According to NightMare, the new Norwegian horror from Kjersti Helen Rasmussen, not all nightmares are over when you wake up, something that’s not true if you fall asleep during this film (unless you have to review it). Ostensibly a sincere look at the horrors of sleep paralysis, the film pretty instantly gives up on realism to tell a completely ludicrous and deeply tired riff on Rosemary’s Baby with affectations of Halloween, The Matrix, and Twin Peaks thrown in for good measure. Growing over the film’s extended 100-minute runtime (there are 60 minutes of story in here) is a strange case of genre confusion. If the film started with onscreen text explaining the real-life condition of sleep paralysis, why does NightMare concern itself with a fictional ghost story, a non-hallucinated demon, and a ludicrous dream-hopping scientific experiment?

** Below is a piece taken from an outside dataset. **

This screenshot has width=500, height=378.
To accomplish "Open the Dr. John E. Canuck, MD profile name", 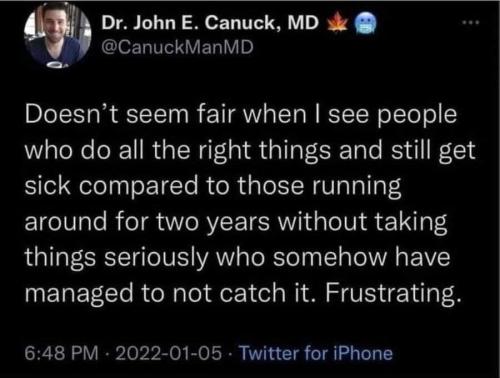I will pyautogui.click(x=210, y=23).
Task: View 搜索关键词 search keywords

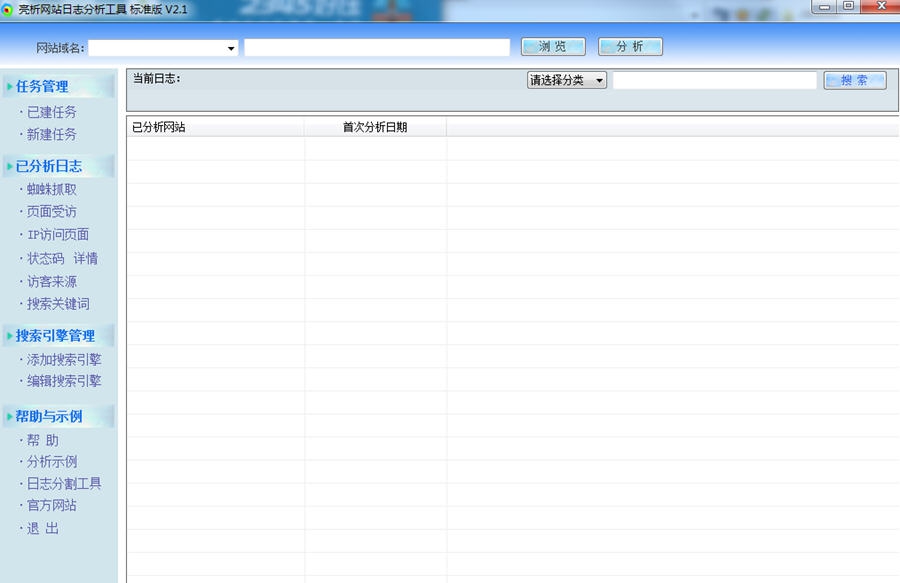Action: [53, 304]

Before we get ahead of ourselves, NightMare is about a happy, 20-something Norwegian couple who move into a ramshackle, potentially haunted apartment building, only for the unemployed Mona (Eili Harboe, star of Joachim Trier’s Thelma) to become afflicted with sleep paralysis that has her sleepwalking, mutilating herself while unconscious, and being attacked by imaginary demons that may in fact be real—much to the confusion of her partner, tech start-up hotshot Robbie (Herman Tømmeraas).

Sleep paralysis demons are one of the biggest inspirations for demons in storytelling (there’s a documentary about the condition with the same name as this film). But with all the winged beasts and black-clad Slendermen out there, it makes you question the decision to make Mona’s demon resemble Robbie, if he was a Black Lodge version of an Abercrombie & Fitch model. I do not find slicked-back hair and ripped young men terrifying, and unless you’re the plaintiff of one of A&F’s many, many lawsuits, I’m not sure many others do.

If you’re with NightMare through its clumsy imagery, cheap scares, or regurgitated plot beats (Robbie doesn’t believe Mona’s dreams, Mona doesn’t want a baby), all hope is lost by the time we meet Aksel (Dennis Storhøi), a sleep clinician with experience of the demons that lie beyond the conscious mind. As Mona is put under observation, it feels less like that MRI sequence in The Exorcist, and more like late-era Dr. Loomis, with Aksel spouting hypotheses on demonic happenings that should immediately get him disbarred from ever practicing medicine again. By the time he puts on some electrodes to jump into Mona’s dream, there is no grounded reality for us to feel compelled by. These characters have nothing to them, and there’s so little to care about. 

Rasmussen has an eye for arresting visuals. There’s a hideous transformation that looks terrific on screen, as are flashes of demonic embryos. But thanks to an overly busy soundscape, NightMare has little technical flairs to commend. While I’m convinced there’s no better Norwegian actress to explore heightened, character-driven horror than Eili Harboe, NightMare is nothing to lose sleep over.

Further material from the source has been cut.